STARTING POINTS: Differentiation Flow Diagram
Historic diagnosing evaluations of past successes/failures, are not much fun but it is an exercise, properly addressed, that can make a great deal of sense in building a differentiation model.
Take the past 5-10 (the more the better) growth investments and ascertain what they have in common. Determine your most important differentiators in these growth initiatives by screening your judgments through these sets of fundamental questions:
• Are they truly distinctive?
• Are they measurable (quantifiable) vs. competitors?
• Are they pertinent to your core customer deliverable?
• Are they mutually reinforce able?
• Are they obvious to all levels of the organization?
Once this very difficult process is complete and thoroughly tested at all levels of the company, one has a formula for focusing on innovation. Innovation in this case refers to the complete spectrum of business activity . . . not just technical innovation.
Additionally, it is very important not only to recognize your differentiation but also to test the sources of competitive innovation and its potential affect on your key differentia table position. Experience indicates that when your position is strong and has a defensible position, even disruptive innovations will affect only one part of a business model.
Replicating successful differentiation models is a key and time-consuming tactic to successful strategic positioning. Markets are changing faster than ever experienced in the past.

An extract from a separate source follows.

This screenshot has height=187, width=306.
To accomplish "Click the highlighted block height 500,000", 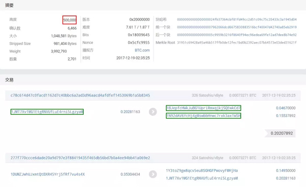I will click(69, 20).

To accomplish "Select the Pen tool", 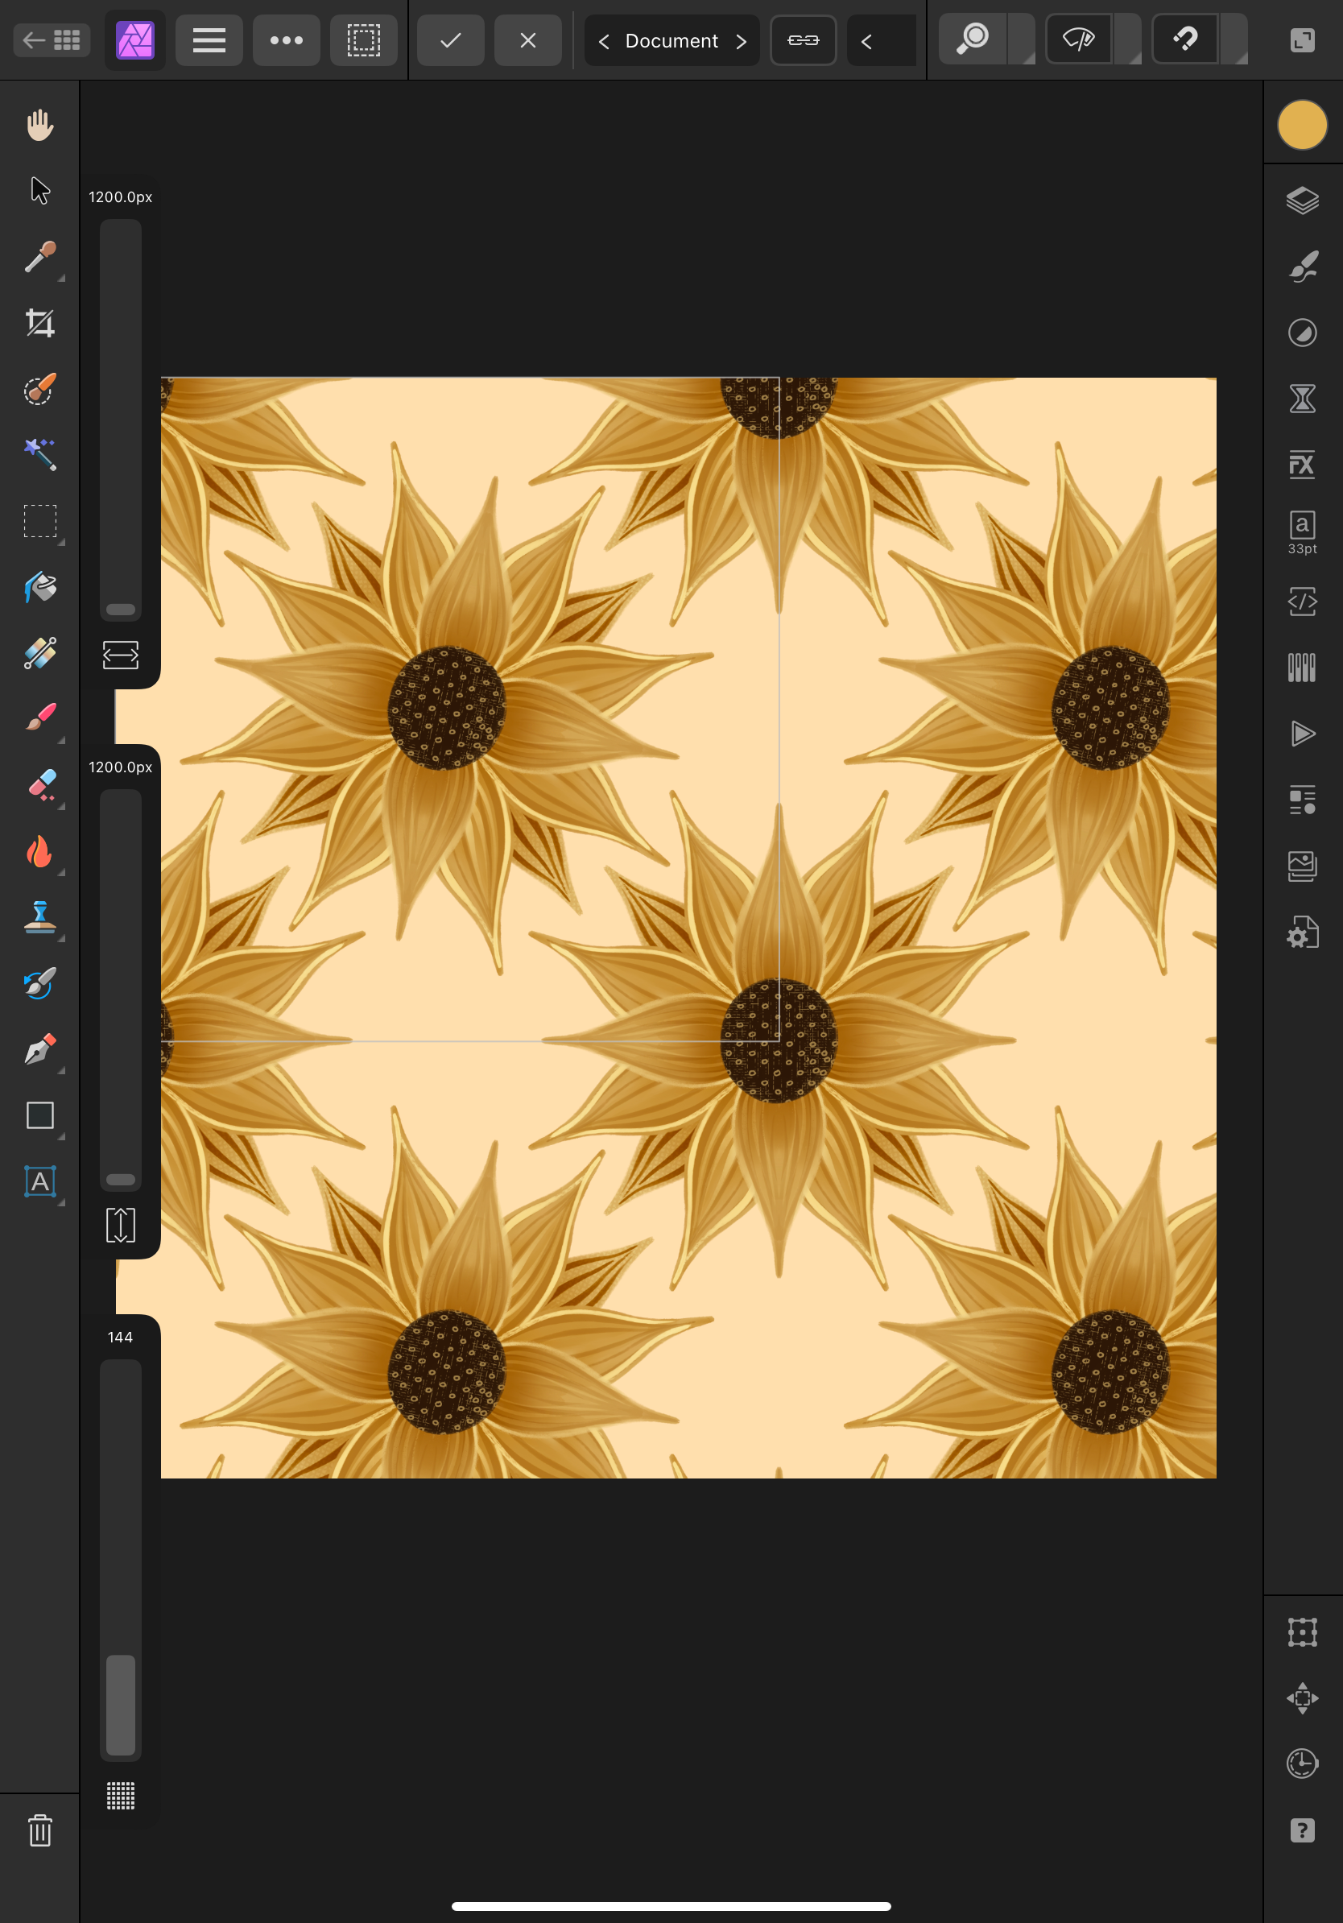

For example, coatings and adhesives designed for rigid packaging (metal cans, etc.) must change dramatically when a rigid package loses to a flexible packaging design. Those formulators (and suppliers to formulators) who supplied an interior coating for a beer/beverage can may lose business if it cannot bring a new coating/adhesive system to the flexible beer pouch in this transfer dynamic. Equally important is being able to keep up with the flexible packaging design change frequency versus the very slow-to-change rigid packaging changes.
Therefore, to be a successful market differentiator, constant and rapid change in your markets must be accompanied by swift learning and adjustment.